§ **INFORMATION SUPPLIED**
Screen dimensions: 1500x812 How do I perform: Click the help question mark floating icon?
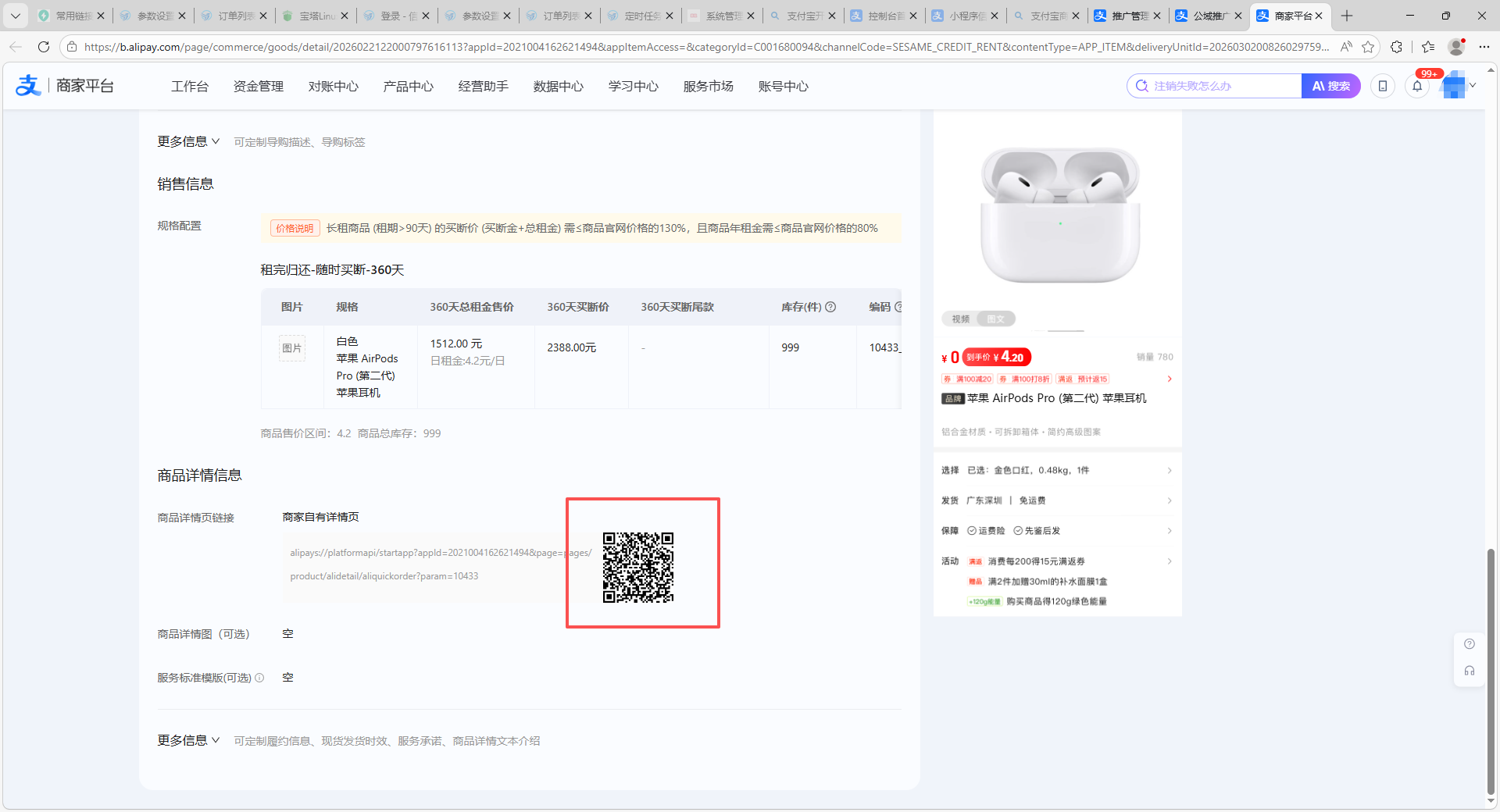point(1470,644)
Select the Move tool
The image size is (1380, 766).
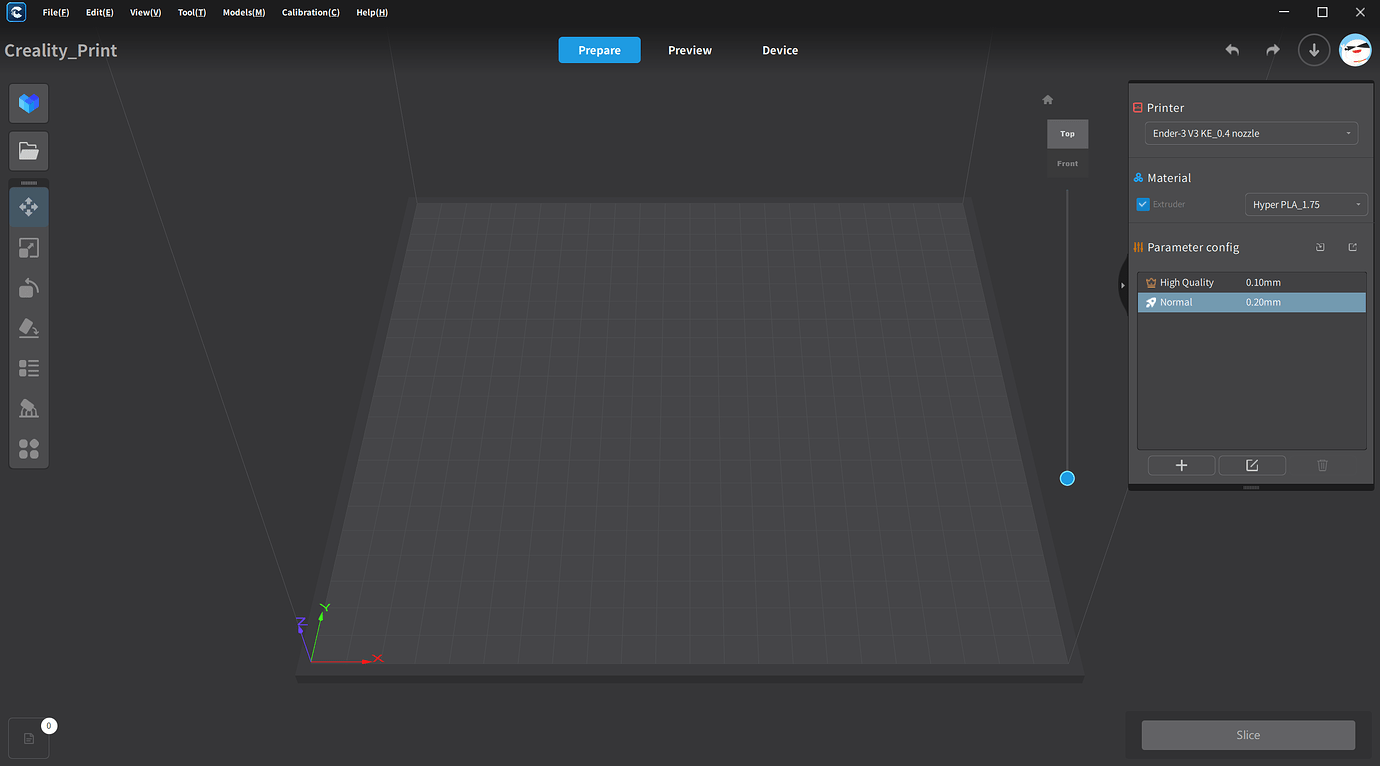pos(28,206)
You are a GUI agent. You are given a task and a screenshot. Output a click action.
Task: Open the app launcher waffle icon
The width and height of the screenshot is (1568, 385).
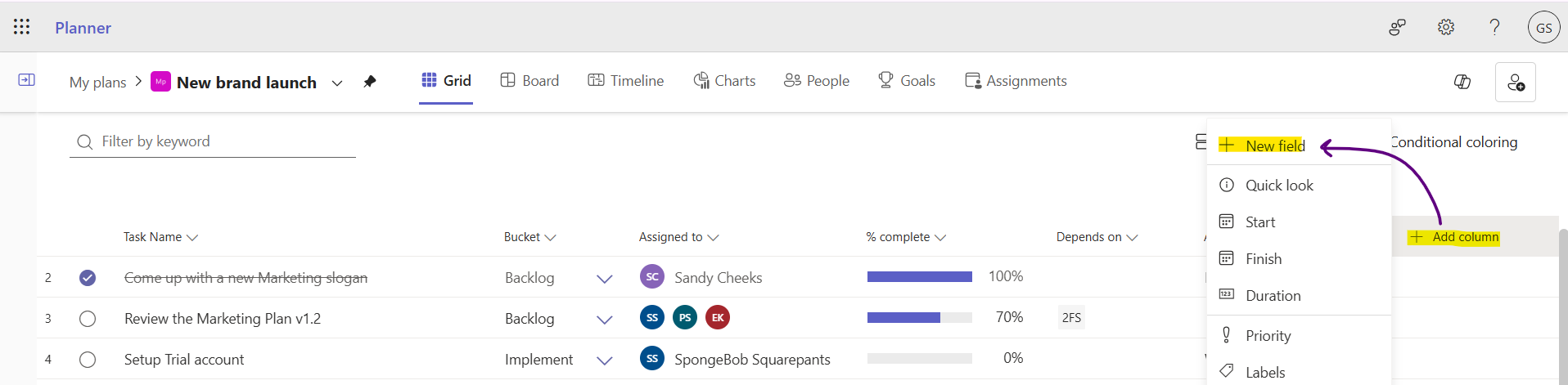(x=22, y=27)
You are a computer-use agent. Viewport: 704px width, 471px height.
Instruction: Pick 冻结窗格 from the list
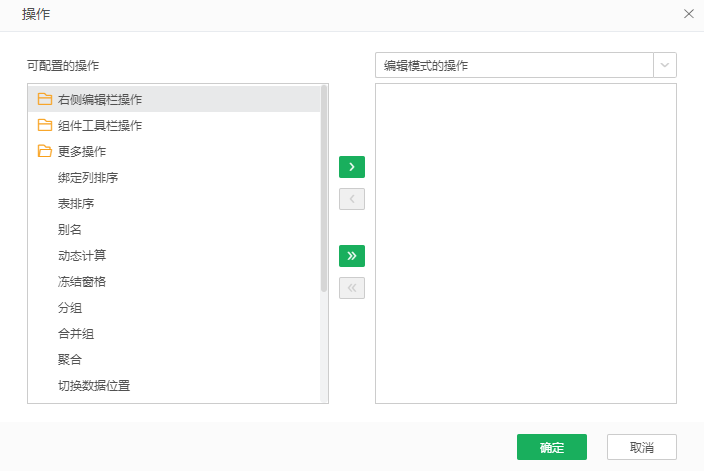(x=82, y=282)
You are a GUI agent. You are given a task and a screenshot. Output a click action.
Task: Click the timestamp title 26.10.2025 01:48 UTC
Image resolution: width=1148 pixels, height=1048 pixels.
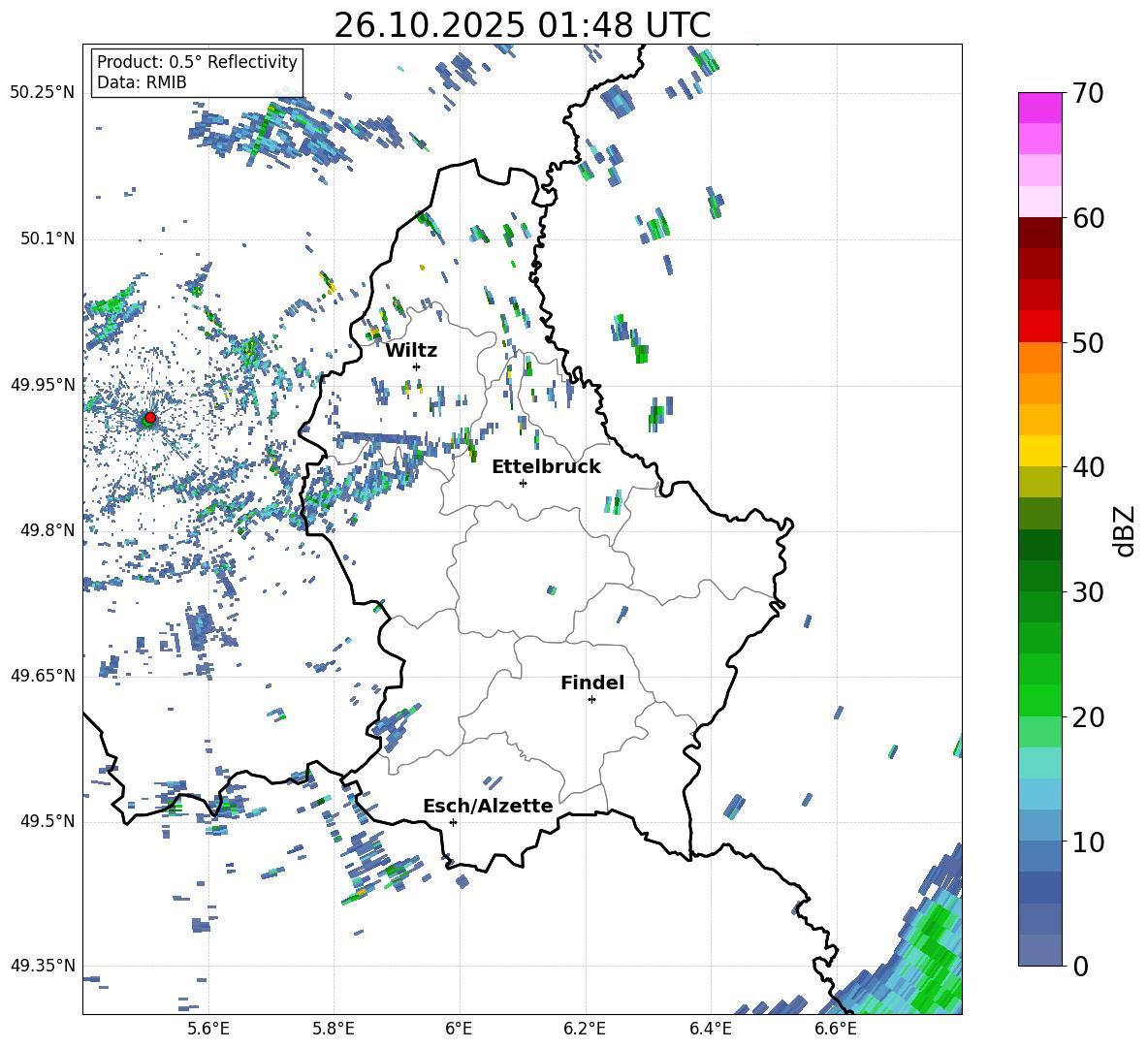522,25
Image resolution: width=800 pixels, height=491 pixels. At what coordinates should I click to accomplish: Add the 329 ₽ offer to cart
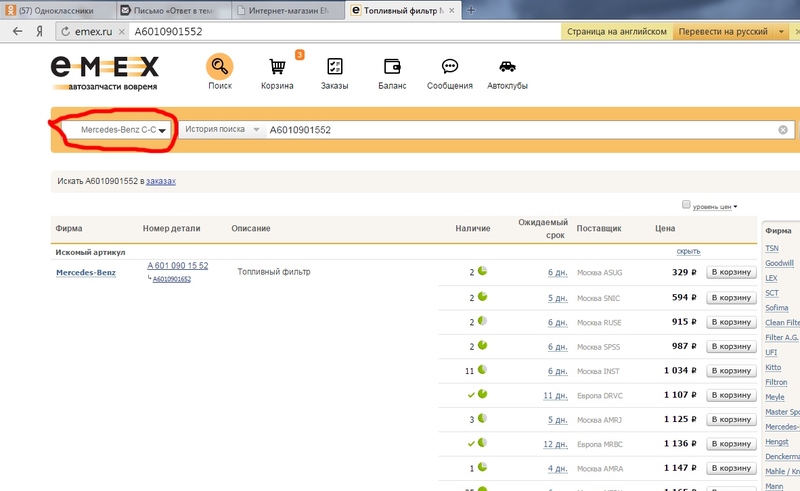[730, 272]
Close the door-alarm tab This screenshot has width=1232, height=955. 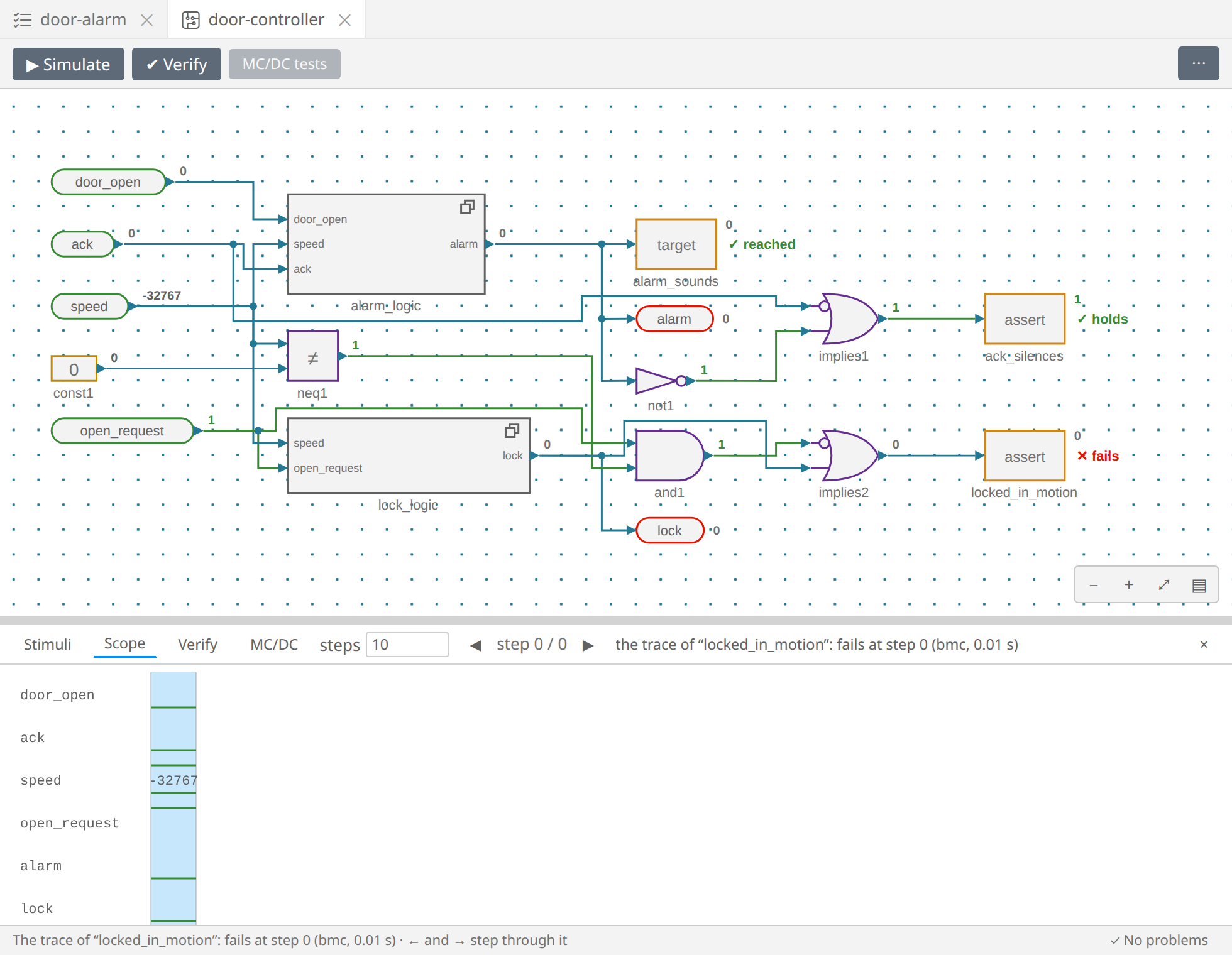[147, 20]
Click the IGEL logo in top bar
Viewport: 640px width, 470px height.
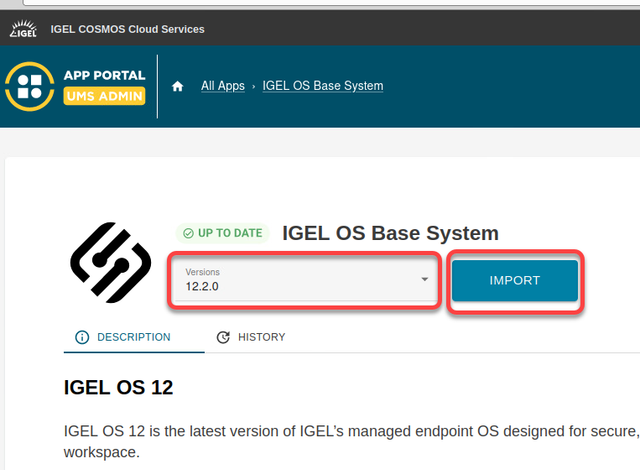23,29
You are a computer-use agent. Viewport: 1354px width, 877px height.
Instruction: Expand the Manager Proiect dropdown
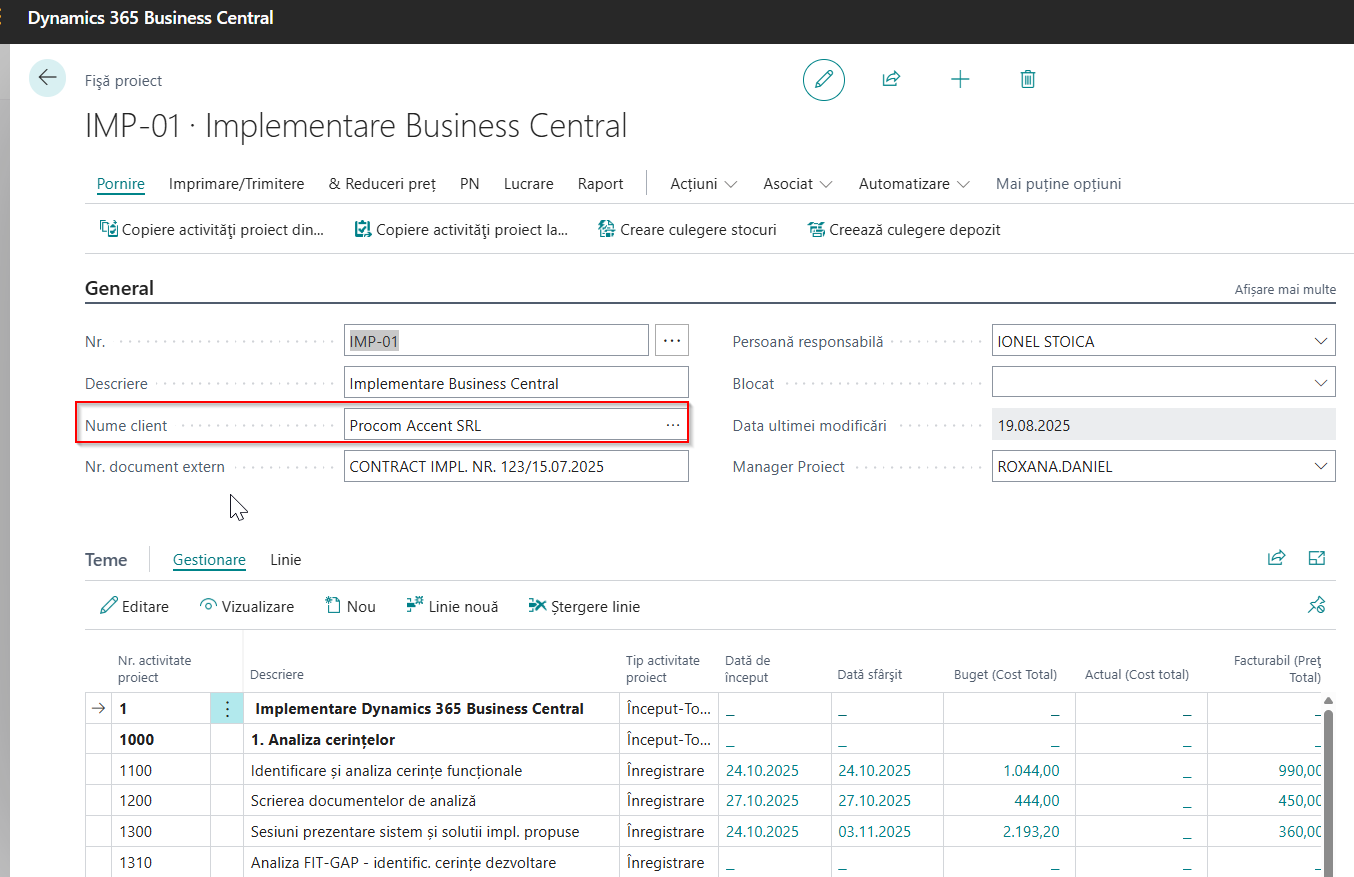[x=1320, y=467]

§ **WORK INSTRUCTIONS**
From the first line of the entries above down to the line holding "Task: Open the app launcher waffle icon", quote each line exactly and nothing else, skipping pictures.

§ **SOLVED PROBLEM**
Screen dimensions: 1500x812 How do I perform: Click the help question mark floating icon?
point(1470,644)
Select the Move tool
The image size is (1380, 766).
pos(28,206)
You are a GUI agent. You are given a task and a screenshot. Output a click action.
Task: Open the app launcher waffle icon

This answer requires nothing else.